Türkiye’de siyasal hayat “iktidar mücadelesi” nedeniyle gerilimli. Bu gerilim özellikle seçim dönemlerinde daha da artabiliyor. İktidar mücadelesi veren elitler, bu gerilimi arttırıcı roller üstleniyorlar. Elitler düzeyindeki bu gerilim halk düzeyinde ve gündelik hayatta belirgin değil. Bu sebeple de elitler düzeyinde sahici ve sert olan iktidar mücadelesi gerilimi, gündelik hayatta suni ve gerçek bir karşılığı yok. Gerilim, toplumsal kesimlerin hepsine birden ve gündelik hayatın her katmanına indiğinde zaman iktidar değiştirici bir fonksiyon görebilir.
İktidar mücadelesinde son yıllarda Erdoğan liderliğindeki dindar ve muhafazakar kesim, demokrasinin imkanları nedeniyle önemli kazanımlar elde etti. İktidarın muhafazakarlar lehine giderek konsolide olduğunu gören diğer toplumsal kesimler “gerilim siyaseti” yaparak, iktidarı kendi lehlerine çevirme arayışı içindeler. İstedikleri şu: Öyle bir siyasal gerilim olsun ki, olağanüstü şartlar oluşsun, bu olağanüstü şartlar nedeniyle kaos hali oluşsun, oluşan toplumsal psikoloji ile ya hükümet düşsün ya da seçim sonuçlarında dramatik değişimler olsun.
Yani iktidar hesapları yapan yerli ve yabancı güç odakları “dramatik siyasal olay” peşindeler.
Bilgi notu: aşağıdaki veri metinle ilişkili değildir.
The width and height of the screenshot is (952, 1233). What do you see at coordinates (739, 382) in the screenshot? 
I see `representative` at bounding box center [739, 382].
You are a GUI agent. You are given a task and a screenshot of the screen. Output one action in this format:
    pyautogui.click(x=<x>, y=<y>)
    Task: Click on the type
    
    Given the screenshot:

Öylesine dramatik bir olay ki, tüm toplumsal kesimleri etkilesin. Öylesine dramatik olay ki, tüm toplumsal kesimler ayağa kalksın. Gündelik hayat dursun. Olayların tüm faturası da Erdoğan ve Ak Parti Hükümeti’ne kesilsin. Hükümet düşsün. İktidar el değiştirsin.
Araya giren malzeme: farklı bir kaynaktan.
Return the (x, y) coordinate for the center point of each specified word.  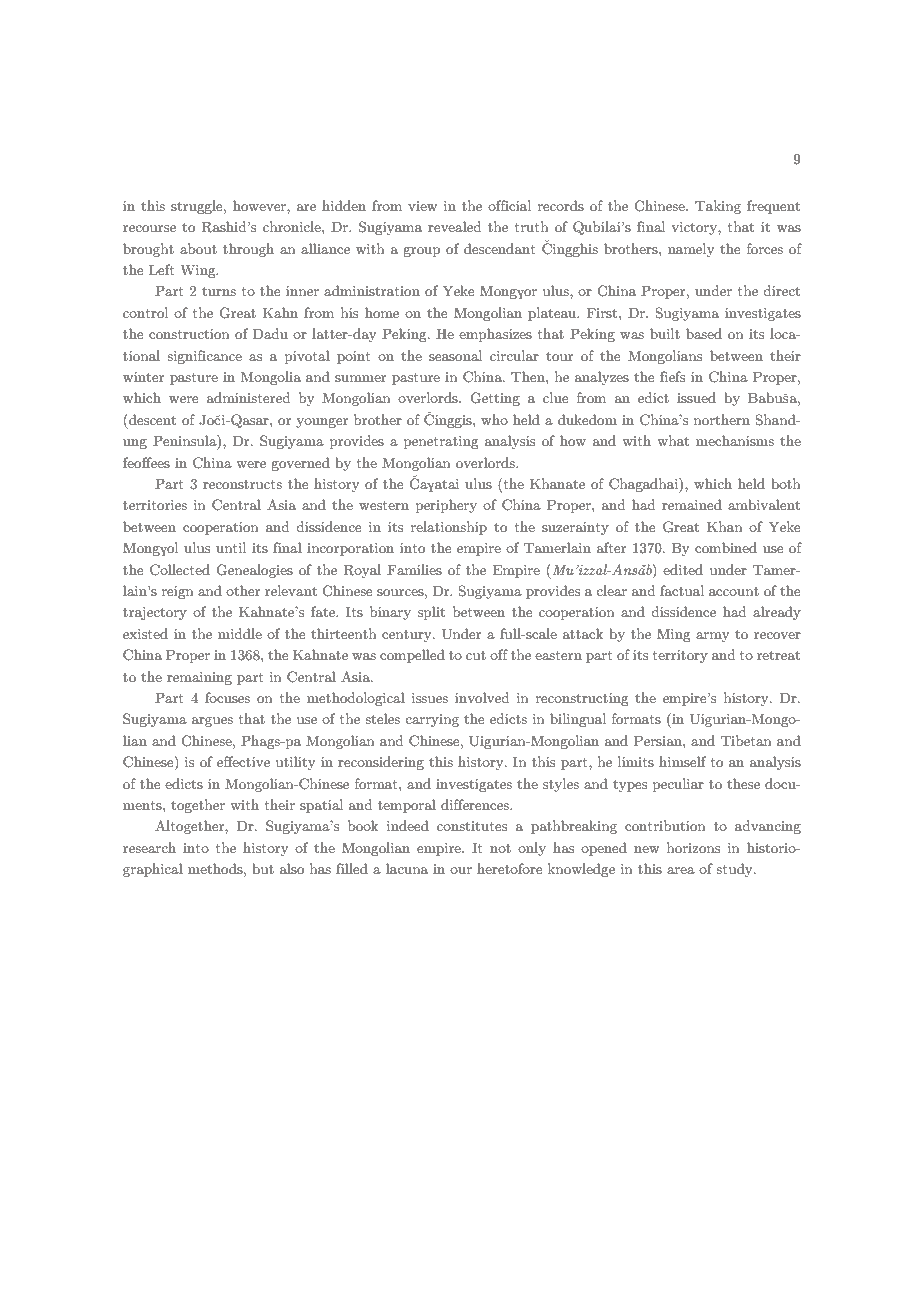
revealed (454, 226)
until (231, 547)
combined (726, 547)
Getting (495, 399)
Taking (718, 207)
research (149, 847)
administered (248, 397)
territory (680, 656)
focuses (227, 697)
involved (482, 697)
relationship (449, 528)
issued (696, 397)
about (198, 248)
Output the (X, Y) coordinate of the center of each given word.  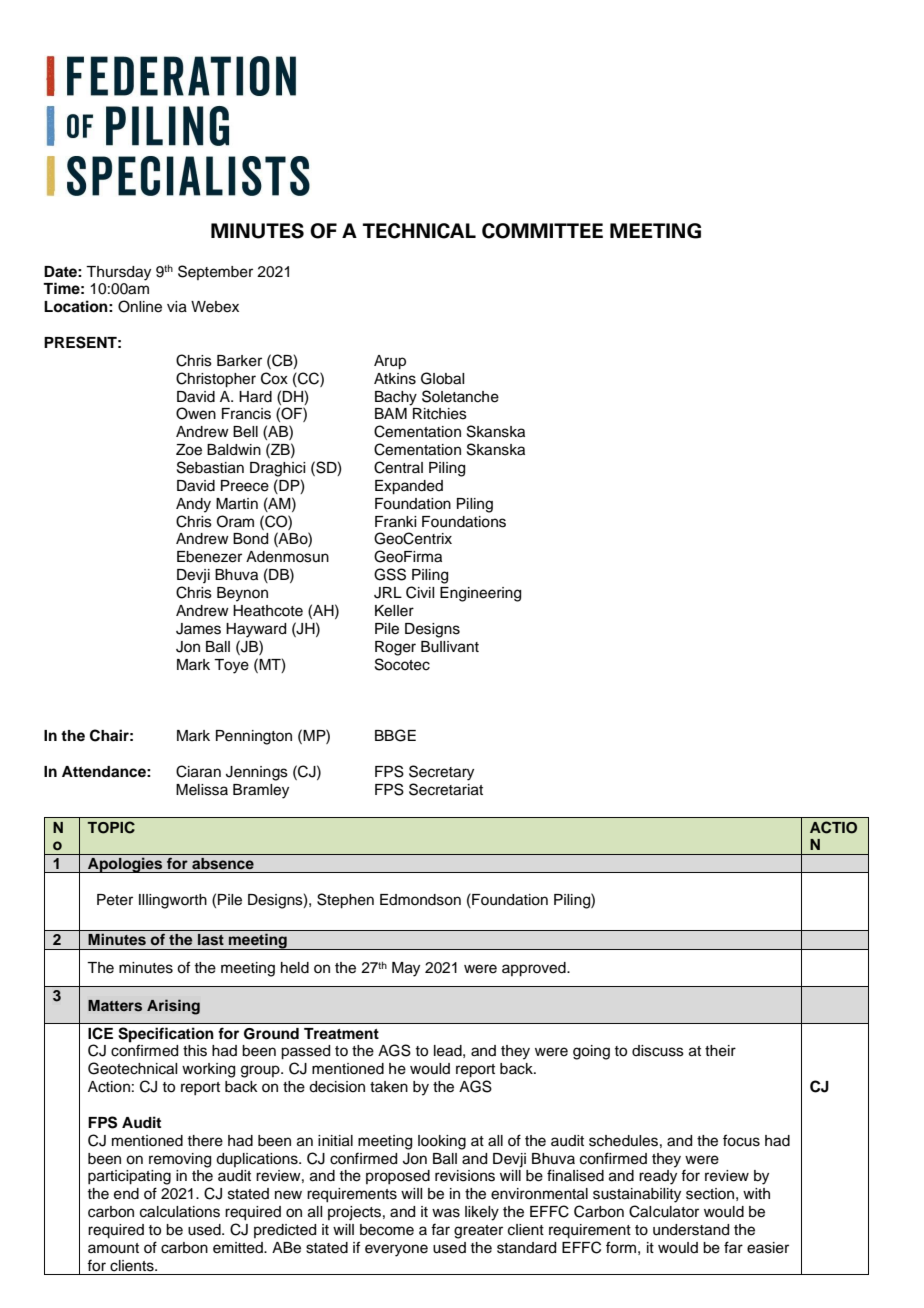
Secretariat (446, 789)
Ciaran (198, 771)
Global (442, 378)
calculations (180, 1212)
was (446, 1213)
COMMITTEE (542, 231)
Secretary (441, 773)
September (215, 272)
Ak Parti’ye karşı iktidar mücadelesi verenler bu “dramatik siyasal olayı” bir türlü bulamıyor. Bu açıdan en büyük potansiyel Gezi Olaylarında vardı. 17 ve 25 Aralık müdahaleleri de bu potansiyele sahipti. Fakat bu iki olayda da Erdoğan liderliğindeki Ak Parti gücünü konsolide ederek çıktı. Yeni bir “dramatik siyasal olay” oluşturmayı başaramayan çevrelerin tek umudu Kürt Sorunu oldu. Çözüm Süreci ile Kürt Sorunu inişli çıkışlı da olsa devam edince, bu kesimlerde ümitsizlik hali yerleşti.
MUHTERİSLERİN ARABESK RUH HALİ
Ak Parti hükümetini devirmek isteyen kesimlerin “dramatik siyasal olay” arayışı artık arabesk bir hale dönüşmeye başladı. Artık yaşanan her olaydan bir kriz çıkar mı diye bakar oldular. Savcıyı öldüren ve açık bir terör olayını örtük savunur hale geldiler. Siyasal olarak marjinalleşme dışında bir işe yaramayacak bir eylemi savunmanın siyasal anlamını anlayamayacak kadar bir duygusallığa girdiler. Stratejik aklın kalmadığı, arabesk bir taraftarlığın ve karşıtlığın içine girdiler.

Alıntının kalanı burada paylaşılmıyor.